▶ [The exercise]:
Rewrite the data from the line containing "Given: Select Home" through the line containing "Looking at the", replacing "navigation bar" with "menu bar" and leaving everything else unchanged.

═════ Data provided ═════

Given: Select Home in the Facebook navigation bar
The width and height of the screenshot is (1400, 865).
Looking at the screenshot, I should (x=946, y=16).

═════
═════ Data provided ═════

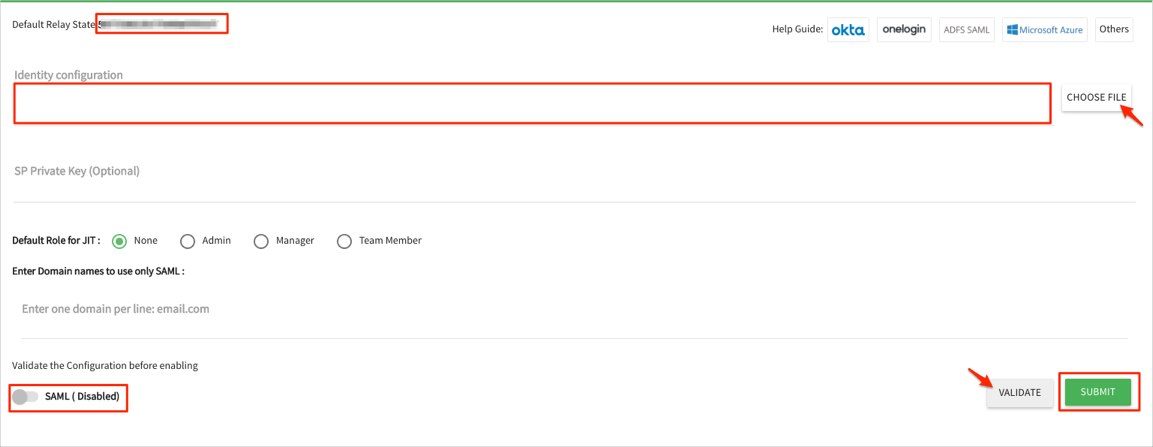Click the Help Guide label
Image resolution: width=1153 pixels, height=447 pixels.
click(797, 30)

═════

▶ [Exercise solution]:
Given: Select Home in the Facebook menu bar
The width and height of the screenshot is (1400, 865).
Looking at the screenshot, I should (x=946, y=16).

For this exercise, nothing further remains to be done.